Goodbye long-drop (yes!) and hello mod-cons. But not too modern - my family are habitual collectors of old things and cannot, no cannot, throw anything away. So it goes to the beach.
Occasionally someone will splurge and buy something new for 'the beach', and that's nice, but actually I relish in the hodge podge of stuff still to be found there, from 1970s swimwear and shoes and sunhats, to vintage tennis rackets and badminton shuttle cocks, to a 1990s kitchen of hideous colours, and an old formica table and chairs and a pull-out couch with musty old mattress and squeaky springs and beds pushed together that don't match up - that sort of thing. It feels like me, it feels like a permanent memory. Quite simply, it is my favourite place in the world. (Not that I've travelled!)
This holiday we found the kids were a perfect age together. Our little Laidey slept or lay on the beds, the other two explored safely within the watch of two relaxing parents. Sometimes we played on the beach.
Sometimes we searched the property and found things like bird nests and pine cones. These we took home for the fireplace. They make excellent kindling!

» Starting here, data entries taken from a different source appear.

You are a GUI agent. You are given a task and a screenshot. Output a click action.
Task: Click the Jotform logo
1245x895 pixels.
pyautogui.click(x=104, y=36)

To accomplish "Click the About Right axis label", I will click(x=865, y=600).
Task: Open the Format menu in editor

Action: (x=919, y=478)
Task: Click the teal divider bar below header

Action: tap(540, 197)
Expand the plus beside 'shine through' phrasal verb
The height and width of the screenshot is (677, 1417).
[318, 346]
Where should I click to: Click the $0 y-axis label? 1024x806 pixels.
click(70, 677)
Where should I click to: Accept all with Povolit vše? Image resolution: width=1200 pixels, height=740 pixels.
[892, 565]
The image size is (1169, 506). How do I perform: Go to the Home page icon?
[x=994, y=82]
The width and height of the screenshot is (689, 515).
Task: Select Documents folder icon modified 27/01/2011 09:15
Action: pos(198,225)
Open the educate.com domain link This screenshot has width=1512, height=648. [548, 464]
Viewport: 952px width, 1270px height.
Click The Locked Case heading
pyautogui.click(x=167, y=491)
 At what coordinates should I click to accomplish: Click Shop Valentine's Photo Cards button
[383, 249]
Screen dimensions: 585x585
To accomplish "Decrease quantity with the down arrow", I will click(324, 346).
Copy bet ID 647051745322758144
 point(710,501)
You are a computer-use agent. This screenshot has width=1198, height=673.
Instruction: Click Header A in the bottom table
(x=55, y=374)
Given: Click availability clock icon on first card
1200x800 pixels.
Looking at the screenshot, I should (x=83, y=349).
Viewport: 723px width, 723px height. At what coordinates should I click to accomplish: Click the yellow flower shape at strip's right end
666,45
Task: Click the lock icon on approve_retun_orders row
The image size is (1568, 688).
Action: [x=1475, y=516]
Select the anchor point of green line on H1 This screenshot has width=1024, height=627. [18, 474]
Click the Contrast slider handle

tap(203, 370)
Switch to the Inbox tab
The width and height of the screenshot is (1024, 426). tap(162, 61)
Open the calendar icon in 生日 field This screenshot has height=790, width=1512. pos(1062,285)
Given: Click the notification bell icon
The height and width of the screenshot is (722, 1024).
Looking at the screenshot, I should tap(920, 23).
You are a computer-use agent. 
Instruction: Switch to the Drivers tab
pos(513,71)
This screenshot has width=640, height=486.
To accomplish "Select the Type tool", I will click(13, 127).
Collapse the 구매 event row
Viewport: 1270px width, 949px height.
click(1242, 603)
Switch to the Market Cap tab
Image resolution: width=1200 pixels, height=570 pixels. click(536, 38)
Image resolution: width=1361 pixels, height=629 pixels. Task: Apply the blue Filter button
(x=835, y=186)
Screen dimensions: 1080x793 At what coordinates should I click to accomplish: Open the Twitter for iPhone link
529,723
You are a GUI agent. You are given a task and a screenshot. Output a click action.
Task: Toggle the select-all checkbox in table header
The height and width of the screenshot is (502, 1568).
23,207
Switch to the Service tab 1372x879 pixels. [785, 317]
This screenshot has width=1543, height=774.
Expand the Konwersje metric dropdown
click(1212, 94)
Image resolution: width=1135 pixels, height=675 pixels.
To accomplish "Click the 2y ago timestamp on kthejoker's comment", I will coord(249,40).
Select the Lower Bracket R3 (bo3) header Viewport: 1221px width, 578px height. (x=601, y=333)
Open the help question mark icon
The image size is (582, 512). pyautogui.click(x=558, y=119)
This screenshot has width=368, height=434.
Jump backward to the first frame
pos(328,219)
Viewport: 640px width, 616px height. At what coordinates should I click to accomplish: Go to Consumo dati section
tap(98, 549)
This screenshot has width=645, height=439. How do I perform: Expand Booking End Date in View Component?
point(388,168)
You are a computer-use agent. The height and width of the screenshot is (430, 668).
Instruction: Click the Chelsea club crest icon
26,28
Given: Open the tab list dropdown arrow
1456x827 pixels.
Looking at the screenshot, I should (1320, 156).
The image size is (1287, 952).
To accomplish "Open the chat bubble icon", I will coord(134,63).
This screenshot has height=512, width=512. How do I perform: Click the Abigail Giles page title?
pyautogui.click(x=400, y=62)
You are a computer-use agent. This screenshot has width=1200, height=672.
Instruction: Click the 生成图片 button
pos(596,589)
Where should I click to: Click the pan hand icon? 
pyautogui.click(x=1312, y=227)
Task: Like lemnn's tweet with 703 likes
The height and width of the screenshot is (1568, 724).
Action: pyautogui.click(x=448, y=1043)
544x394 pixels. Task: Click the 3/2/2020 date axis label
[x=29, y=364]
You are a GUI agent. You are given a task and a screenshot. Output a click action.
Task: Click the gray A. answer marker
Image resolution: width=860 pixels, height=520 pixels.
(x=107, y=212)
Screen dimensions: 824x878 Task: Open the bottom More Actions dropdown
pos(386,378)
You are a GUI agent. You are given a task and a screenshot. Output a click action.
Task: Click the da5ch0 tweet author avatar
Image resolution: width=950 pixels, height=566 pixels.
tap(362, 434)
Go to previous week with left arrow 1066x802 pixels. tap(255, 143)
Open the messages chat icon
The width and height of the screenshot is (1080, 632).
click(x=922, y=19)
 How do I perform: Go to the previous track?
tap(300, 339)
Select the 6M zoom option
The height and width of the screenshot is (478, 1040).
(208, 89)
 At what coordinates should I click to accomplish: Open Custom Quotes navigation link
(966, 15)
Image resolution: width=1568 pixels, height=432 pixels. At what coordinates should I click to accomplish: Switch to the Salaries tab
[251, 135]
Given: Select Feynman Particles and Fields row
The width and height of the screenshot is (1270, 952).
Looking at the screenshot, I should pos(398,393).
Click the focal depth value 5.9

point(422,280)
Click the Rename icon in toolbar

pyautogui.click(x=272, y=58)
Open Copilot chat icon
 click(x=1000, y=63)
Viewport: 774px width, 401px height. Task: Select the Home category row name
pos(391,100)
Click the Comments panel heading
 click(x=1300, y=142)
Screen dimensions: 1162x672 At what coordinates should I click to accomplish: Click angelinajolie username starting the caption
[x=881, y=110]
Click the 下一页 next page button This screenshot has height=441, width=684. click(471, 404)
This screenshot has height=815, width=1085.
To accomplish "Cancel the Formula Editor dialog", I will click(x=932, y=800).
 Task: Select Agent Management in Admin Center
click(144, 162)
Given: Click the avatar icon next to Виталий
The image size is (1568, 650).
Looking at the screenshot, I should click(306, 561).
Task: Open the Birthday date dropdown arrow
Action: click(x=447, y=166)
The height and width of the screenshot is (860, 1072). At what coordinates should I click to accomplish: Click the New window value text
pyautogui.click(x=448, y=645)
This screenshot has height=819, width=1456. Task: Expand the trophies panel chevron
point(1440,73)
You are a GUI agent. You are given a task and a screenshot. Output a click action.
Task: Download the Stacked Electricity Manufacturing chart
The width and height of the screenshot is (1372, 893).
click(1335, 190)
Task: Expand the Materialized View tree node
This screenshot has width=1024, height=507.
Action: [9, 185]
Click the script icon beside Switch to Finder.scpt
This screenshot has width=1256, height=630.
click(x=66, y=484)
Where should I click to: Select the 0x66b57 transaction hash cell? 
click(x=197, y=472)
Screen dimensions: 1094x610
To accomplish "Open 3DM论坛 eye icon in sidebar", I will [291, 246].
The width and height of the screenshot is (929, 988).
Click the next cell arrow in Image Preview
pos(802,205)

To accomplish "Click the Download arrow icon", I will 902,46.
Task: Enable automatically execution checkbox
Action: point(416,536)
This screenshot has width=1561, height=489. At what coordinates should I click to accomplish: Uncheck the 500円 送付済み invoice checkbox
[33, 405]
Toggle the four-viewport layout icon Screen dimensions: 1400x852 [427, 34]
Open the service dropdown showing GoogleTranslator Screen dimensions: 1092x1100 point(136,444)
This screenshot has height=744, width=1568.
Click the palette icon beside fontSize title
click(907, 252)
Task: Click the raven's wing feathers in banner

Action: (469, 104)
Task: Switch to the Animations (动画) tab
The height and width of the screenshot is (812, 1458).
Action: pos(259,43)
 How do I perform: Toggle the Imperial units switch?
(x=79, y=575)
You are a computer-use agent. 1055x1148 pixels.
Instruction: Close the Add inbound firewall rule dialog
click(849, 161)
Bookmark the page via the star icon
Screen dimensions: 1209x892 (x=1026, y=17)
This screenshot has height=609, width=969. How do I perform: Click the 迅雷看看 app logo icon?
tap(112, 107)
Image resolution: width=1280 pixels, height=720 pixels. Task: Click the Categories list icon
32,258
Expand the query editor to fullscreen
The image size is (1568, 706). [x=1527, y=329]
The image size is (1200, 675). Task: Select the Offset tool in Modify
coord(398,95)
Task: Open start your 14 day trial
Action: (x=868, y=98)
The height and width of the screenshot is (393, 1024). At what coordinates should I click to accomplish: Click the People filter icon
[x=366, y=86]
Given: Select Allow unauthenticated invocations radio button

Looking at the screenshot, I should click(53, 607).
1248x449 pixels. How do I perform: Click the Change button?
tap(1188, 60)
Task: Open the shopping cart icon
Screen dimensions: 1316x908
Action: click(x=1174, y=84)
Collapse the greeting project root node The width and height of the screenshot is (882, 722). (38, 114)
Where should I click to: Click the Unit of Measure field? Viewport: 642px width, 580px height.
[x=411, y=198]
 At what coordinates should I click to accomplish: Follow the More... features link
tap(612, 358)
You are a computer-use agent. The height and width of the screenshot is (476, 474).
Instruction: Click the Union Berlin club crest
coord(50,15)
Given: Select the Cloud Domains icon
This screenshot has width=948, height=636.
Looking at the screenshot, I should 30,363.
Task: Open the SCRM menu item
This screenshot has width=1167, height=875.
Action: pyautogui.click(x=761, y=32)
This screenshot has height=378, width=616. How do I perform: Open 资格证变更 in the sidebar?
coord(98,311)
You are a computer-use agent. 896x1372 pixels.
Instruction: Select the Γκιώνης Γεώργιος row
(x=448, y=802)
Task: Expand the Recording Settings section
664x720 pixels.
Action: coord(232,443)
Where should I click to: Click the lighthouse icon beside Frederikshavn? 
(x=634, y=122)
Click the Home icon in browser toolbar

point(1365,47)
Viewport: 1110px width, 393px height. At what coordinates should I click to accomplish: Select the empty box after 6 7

We have a large patch of tussock grass on the way to the beach. This proved to be the best fun of all, Hugo and Georgia falling down into it for fun. I used to despise the grasses for prickling my feet and legs and harbouring katipo spiders (which I now know don't live this far down the North Island.
The kids topped and tailed in a bed. So much better without a cot!
These wild lupins were Chris' nemesis. As he hacked them down I rescued a bunch of flowers and took them home for Oma.
Then he cut me a bunch of these geraniums, which also grow as weeds there.
We treasured each moment and felt so grateful to have this place to escape to.
It's lovely to think of Georgia gaining her first memories of the beach. I remember being her age and being afraid of sharks in the sea but going in all the same and getting dunked by the waves and walking the endless 1km to the shop for an ice-cream. Bliss.